CHAPITRE VINGT-SEPT
A peine sortais-je de mon bain qu'un long et large tissu vint recouvrir ma peau mouillée. Ses mains vinrent, à plusieurs endroits, appuyer le tissu et frotter pour sécher mon corps. Rapidement, je vis deux servantes s'approcher de moi avec une pièce de mon rectangulaire dans les mains. Elles plièrent le tissu en deux dans le sens de la longueur avant de me l'enfiler. Elles fixèrent ensuite le chiton sur chacune de mes épaules. Une ceinture vint serrer ma taille, raccourcissant par la même occasion la longueur du vêtement. Mon chiton aurait dû normalement tomber jusqu'à mes pieds, mais le mien s'arrêtait au niveau de mes genoux.
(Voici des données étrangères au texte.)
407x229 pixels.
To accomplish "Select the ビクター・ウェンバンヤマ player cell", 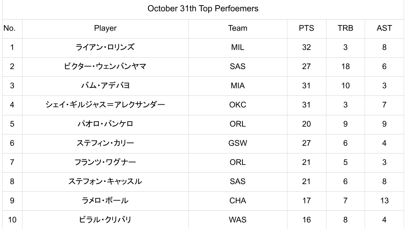I will (x=105, y=67).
Des mains se retrouvèrent ensuite dans mes cheveux blonds pour venir les attacher à la manière dont les cheveux des statues des déesses dans les temples étaient faits. On m'ajouta une couronne de laurier sur la tête, une paire de sandales, et me voilà prête à arpenter le palais et à me rendre à la salle du trône de la cité d'Athènes pour me présenter face aux différents rois et reines qui étaient venus à ma rencontre.
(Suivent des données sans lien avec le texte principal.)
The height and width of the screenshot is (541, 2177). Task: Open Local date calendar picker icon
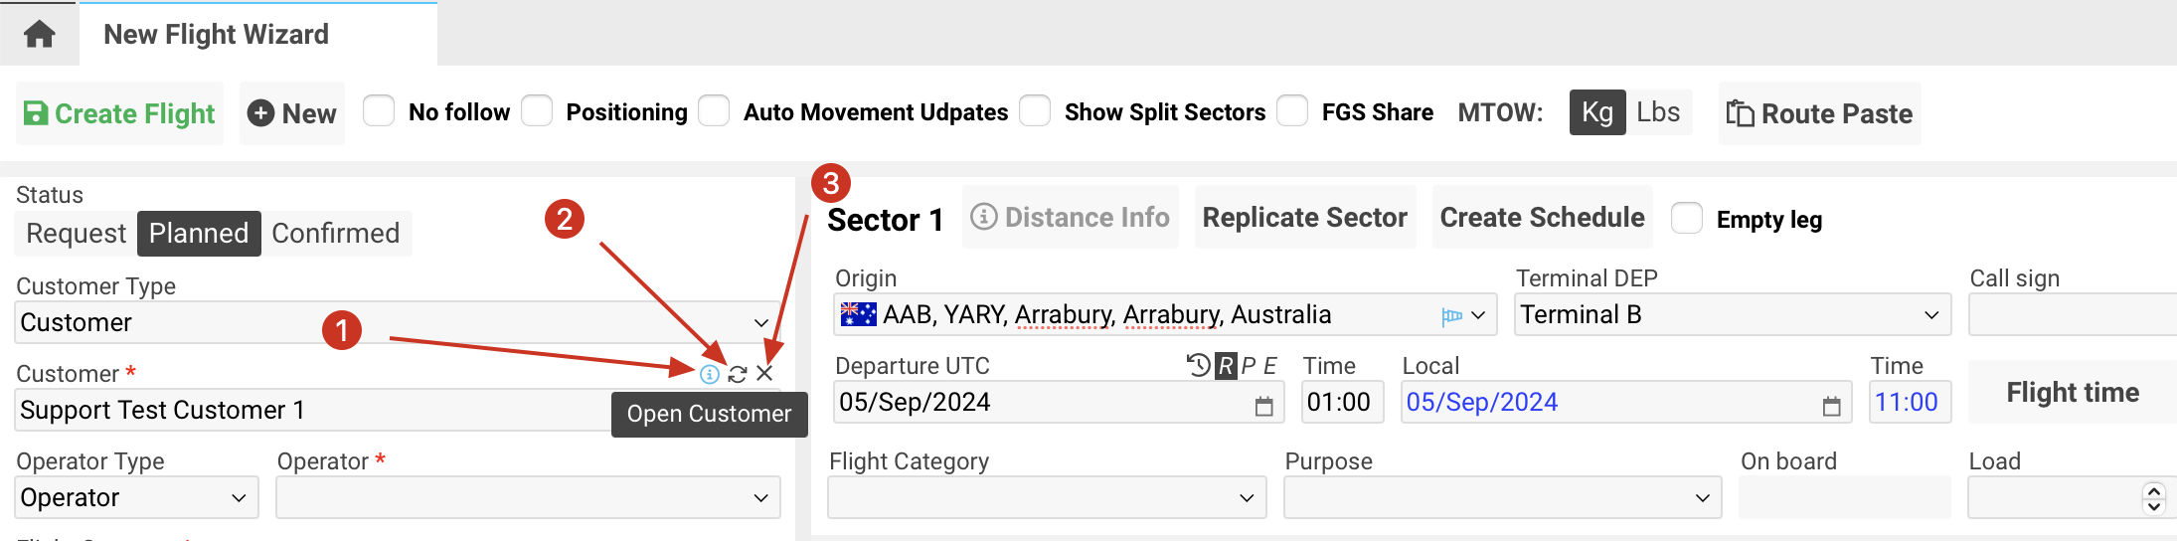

C'est avec une certaine boule au ventre que je marchais désormais lentement dans les couloirs d'Athènes, accompagnés de trois servantes et des quatre soldats athéniens. Personne ne parlait, nous marchions simplement, jusqu'à s'arrêter devant de grandes portes de pierre.
« Savez-vous où se trouvent mes frères ? » Demandais-je alors.
C'était la première fois que je parlais depuis le début de ma préparation.
« Dans la salle du trône, déesse. » Me répondit l'une des servantes qui m'accompagnait.
Je hochai alors simplement la tête, prenant l'information en compte. Ils étaient probablement aux côtés du roi et de la reine d'Athènes. J'étais presque terrifié de franchir ces portes. A choisir, je pense que je préférerais refaire une nouvelle bataille sanglante que de me présenter devant ces dirigeants de la Grèce.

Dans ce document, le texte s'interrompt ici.